▶ **SELECTED TEXT**
———

Oxen with gilded horns, baskets lovingly woven, processions of joyous Jews making their way to Jerusalem--- this is the stuff of our dreams for the future. Bringing the first of the fruit of one's labor to the 'bais Hashem', puts the whole agricultural scene in to the context of Shavous, the day when we receive the Torah.   Bikkurim, and the declaration we made upon bringing them, defined our history and our destiny.

And yet, there are Jews who have been cut off from their own Source, who through no fault of their own, have no one but their lonely selves to whom to turn.

A friend of mine, who grew up on a secular kibbutz, tells me how they used to celebrate Shavous on her Kibbutz.  In the agricultural milieu of the Kibbutz, Chag Hashavout was one of the holidays that made it big time.  The children would dress up in white shirts and put wreaths of flowers on their heads.  They would open up a big platform in the middle of the field, and each kibbutz member would march across the stage with a beautifully decorated basket holding the products he had produced that year. They called this ceremony 'bikkurim' but  in a subtle travesty, these "bikkurim"  were not brought to Jerusalem, were not lovingly handed to a kohein to symbolize a relationship with the  Source of all plenty-- but were a celebration of the hard labor and the fruits thereof--a gift from the workers back to themselves. How lonely to stand alone, on the unforgiving land, with no one to turn to but your own frail self!  Born not from a deep sense of love and purpose, but from a dependence on the dubious wiles of Mother Nature and their own fallible selves, the brittle gaiety was easily smashed.

———

▶ **EXTRACTED DATA**
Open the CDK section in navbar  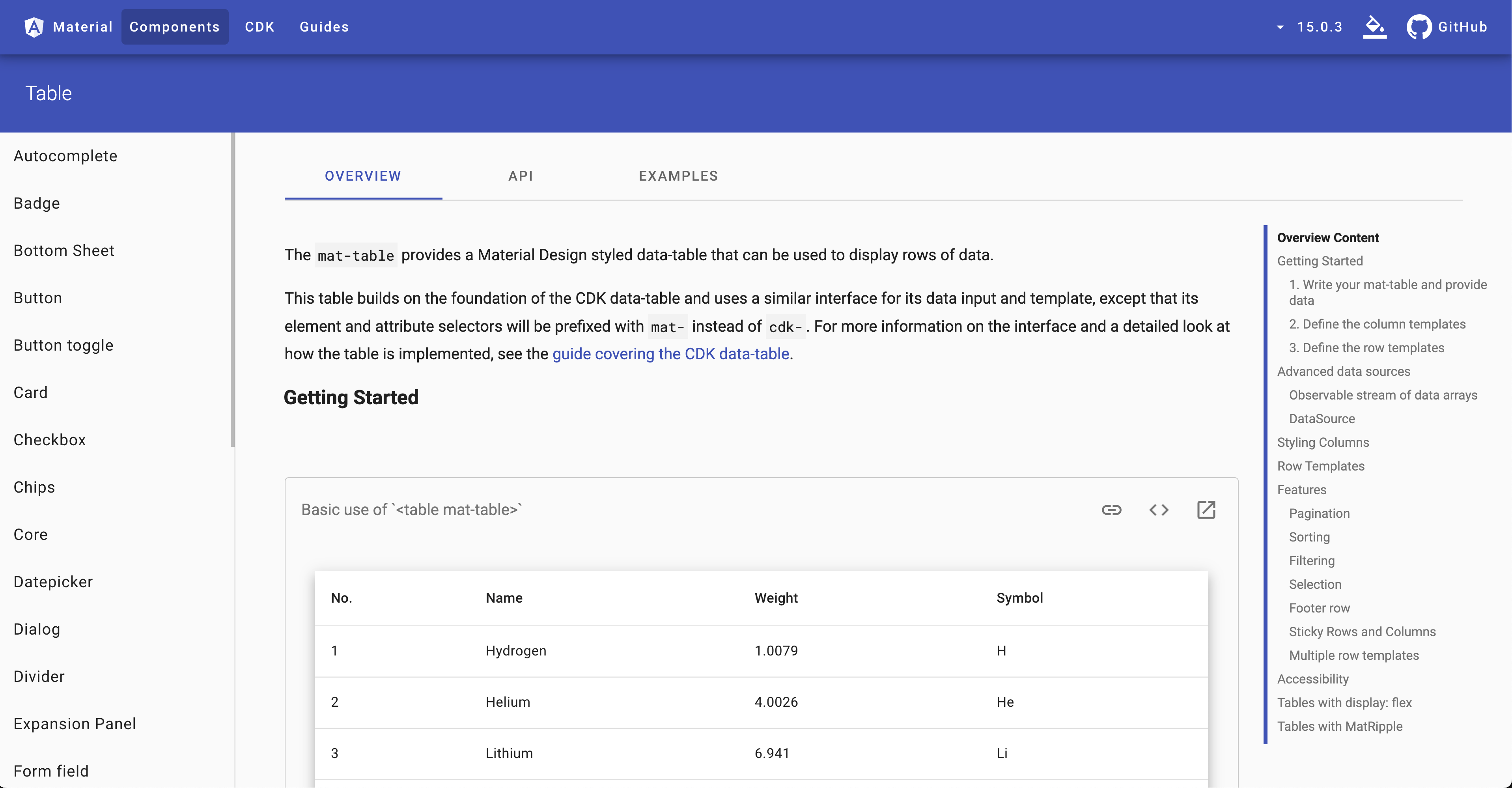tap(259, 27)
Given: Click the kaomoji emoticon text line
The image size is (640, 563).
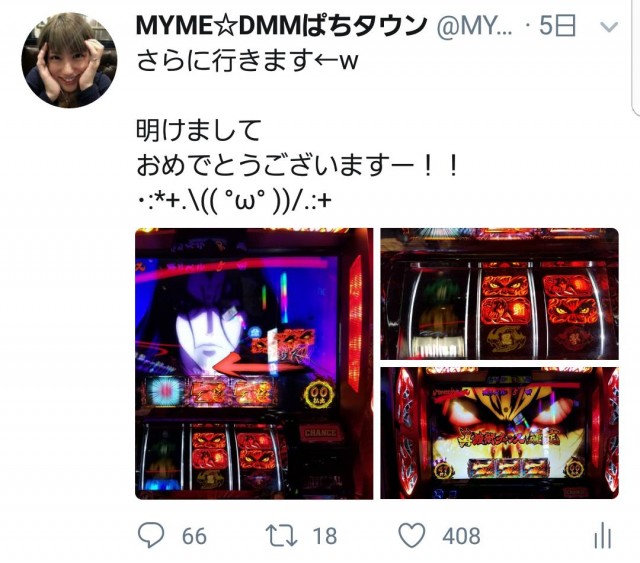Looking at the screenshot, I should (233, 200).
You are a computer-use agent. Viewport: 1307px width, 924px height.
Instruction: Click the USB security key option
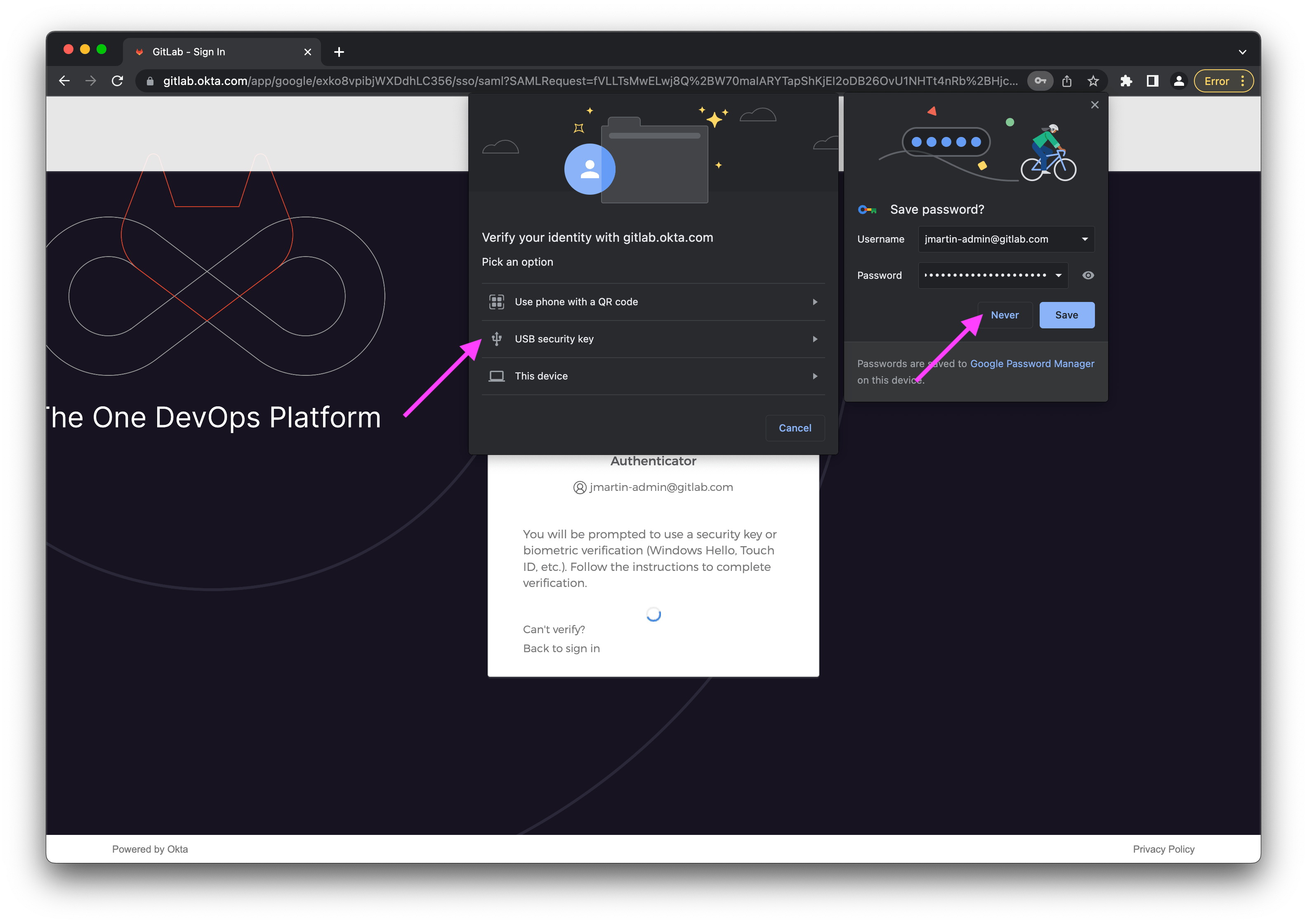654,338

———

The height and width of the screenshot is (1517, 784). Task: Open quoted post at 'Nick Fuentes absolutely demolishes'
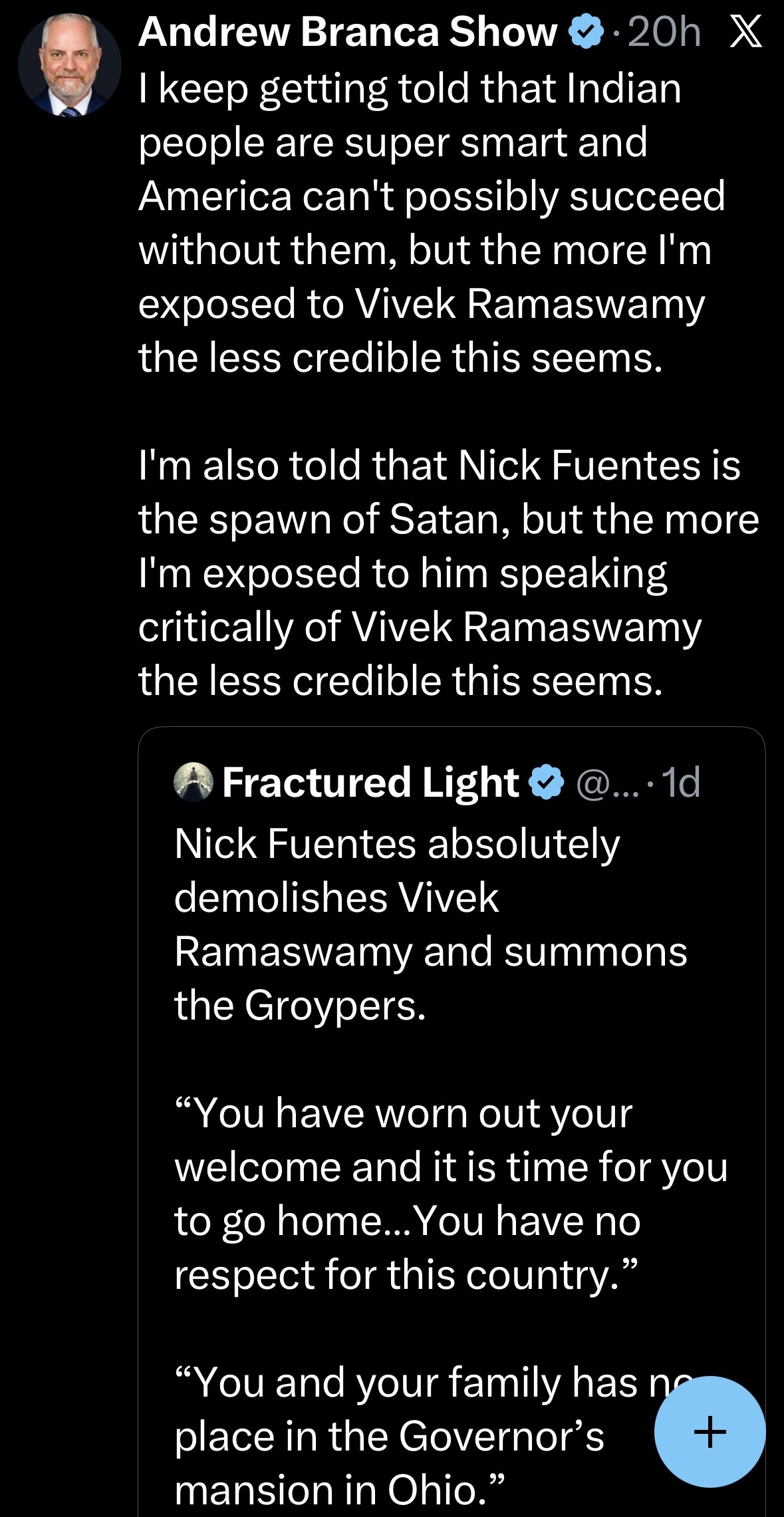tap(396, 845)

———

▶ **EXERCISE INSTRUCTIONS**
(a) Return the part of the Shavous text between "Oxen with gilded" and "whom to turn.", inclusive.
(b) Answer these questions from the Shavous text, one per line:
(i) According to the opening paragraph, what is received on Shavous?
(ii) What did the children wear at the kibbutz celebration?
(iii) What did each kibbutz member carry across the stage?
The rows are separate material from the text.

▶ **ANSWERS FOR THE EXERCISE**
(a)
Oxen with gilded horns, baskets lovingly woven, processions of joyous Jews making their way to Jerusalem--- this is the stuff of our dreams for the future. Bringing the first of the fruit of one's labor to the 'bais Hashem', puts the whole agricultural scene in to the context of Shavous, the day when we receive the Torah.   Bikkurim, and the declaration we made upon bringing them, defined our history and our destiny.

And yet, there are Jews who have been cut off from their own Source, who through no fault of their own, have no one but their lonely selves to whom to turn.

(b)
(i) The Torah.
(ii) White shirts, with wreaths of flowers on their heads.
(iii) A beautifully decorated basket holding the products he had produced that year.